With the eggs you're always going to have that loose feeling.. Mountain bike shoes are softer and the rubber sole contacts the pedal to minimize the movement. On a road shoes ultra stiff sole you aren't going to get that. There really isn't much you could do to change this besides use different shoes.


----------



## Keeping up with Junior (Feb 27, 2003)

*Change...*



ZoSoSwiM said:


> There really isn't much you could do to change this besides use different shoes.

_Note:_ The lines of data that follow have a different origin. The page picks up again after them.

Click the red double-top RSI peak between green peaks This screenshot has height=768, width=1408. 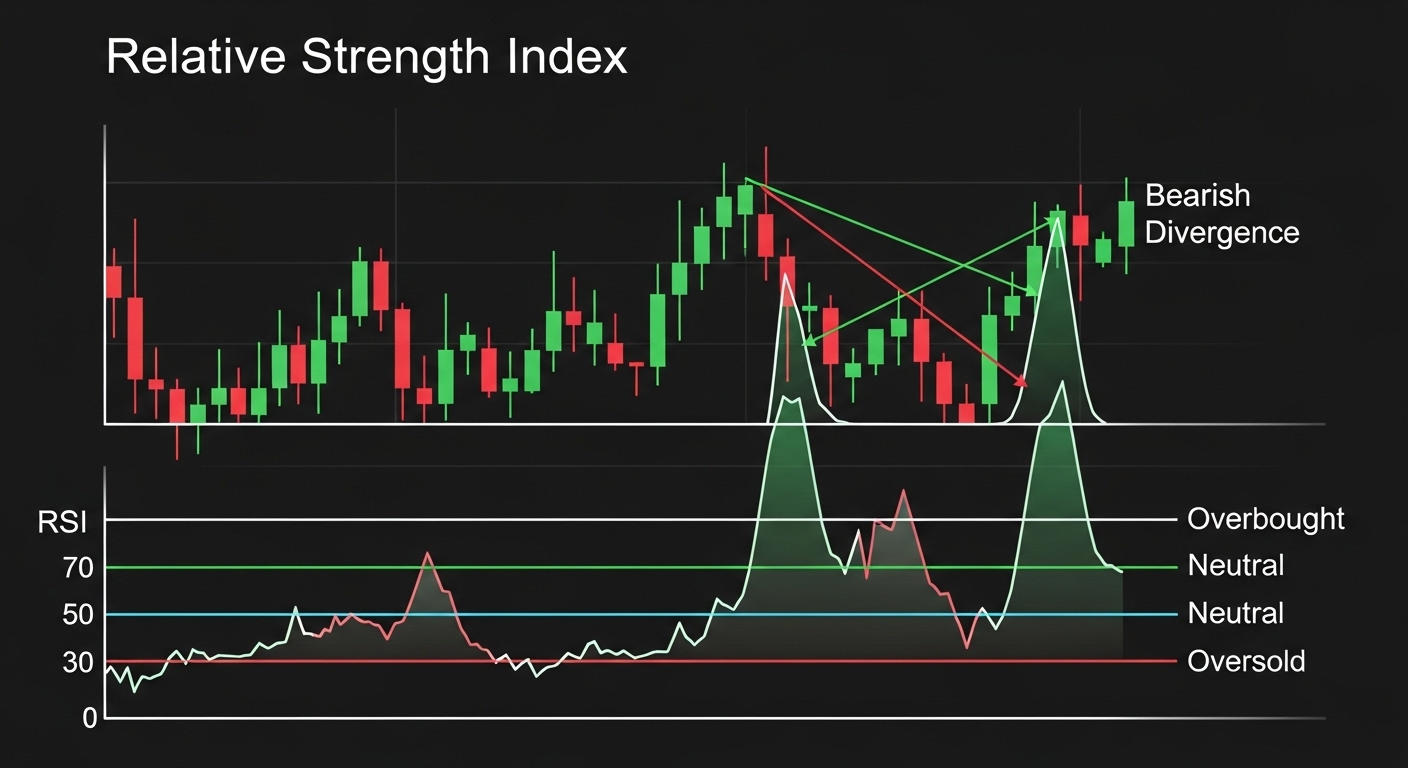coord(903,492)
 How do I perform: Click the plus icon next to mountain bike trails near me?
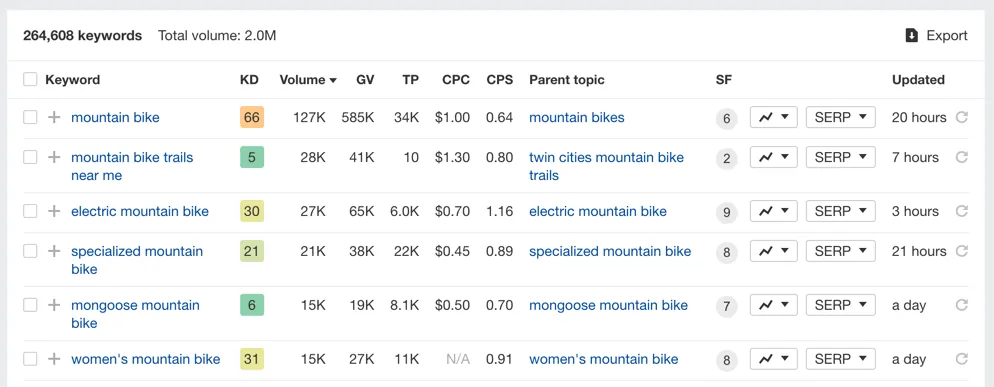click(x=55, y=157)
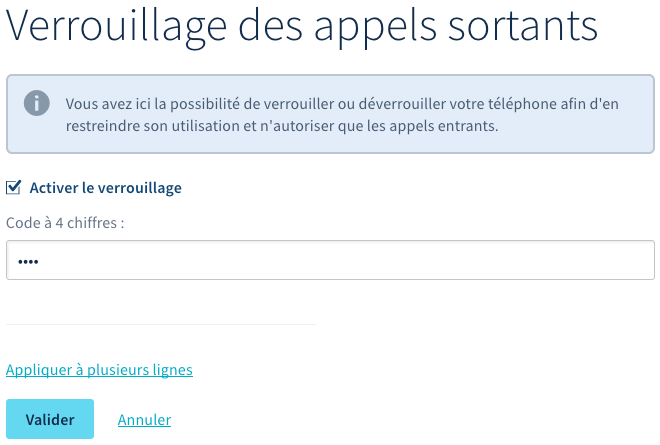Click the empty right side of the code field

[x=500, y=260]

or switch to road pedals to go with your road shoes for road riding.


----------



## otiebob (Jun 25, 2002)

Has anyone tried the 3-hole cleats? Is the brass part removable and replaceable from the composite part?[/QUOTE]

Yes - it gives a little more stability on the egg beaters as far as preventing some of the side-to-side play. The metal cleat can be removed from the plastic base but it is threaded differently than a standard mtb CB cleat.

I know some folks who use the new Candy pedals with the 3-hole cleat and really like it but realistically, I'd concur with others, and suggest a road-specific pedal system. Speedplay might be a good idea if you like 2-sided entry.


----------



## Salsa_Lover (Jul 6, 2008)

this is your solution










or Looks or Times, that will also work


----------



## TiCoyote (Jun 28, 2005)

Hmmm. I've been happy with the CB pedal system for a long time. I guess Speedplay would be the next closest option, but I'm not sure I'm really ready to change to a new pedal.


----------



## bikerjulio (Jan 19, 2010)

I have some light MTB shoes by Mavic that I use with eggbeaters. The weight of the shoe/cleat combo is the same as my DMT road shoes with road cleats. Like others say, the MTB shoes work better with the eggs, so I'm not sure what benifit you are getting by using road shoes - seems to me like the worst of both worlds - not comfortable, and you cannot walk in them.


----------



## black_box (Jun 7, 2008)

check the bottom of your shoes for small indentations made by the wings. You may need to get the crankbrothers "shoe shield." Some people wrap tape or rubber around the ends of the spindle so that it contacts the shoe and spreads out the load a little more.


----------



## looigi (Nov 24, 2010)

I've happily used SPDs on both mountain and road bikes for years. I tried egg beaters for a short while but found no real advantages and no real problems with them either so switched back to what I was used to, SPDs. I find the SPDs move around less than the egg beaters but I'm not sure they would offer any advantage for you.


----------



## TiCoyote (Jun 28, 2005)

otiebob said:


> Has anyone tried the 3-hole cleats? Is the brass part removable and replaceable from the composite part?


Yes - it gives a little more stability on the egg beaters as far as preventing some of the side-to-side play. The metal cleat can be removed from the plastic base but it is threaded differently than a standard mtb CB cleat.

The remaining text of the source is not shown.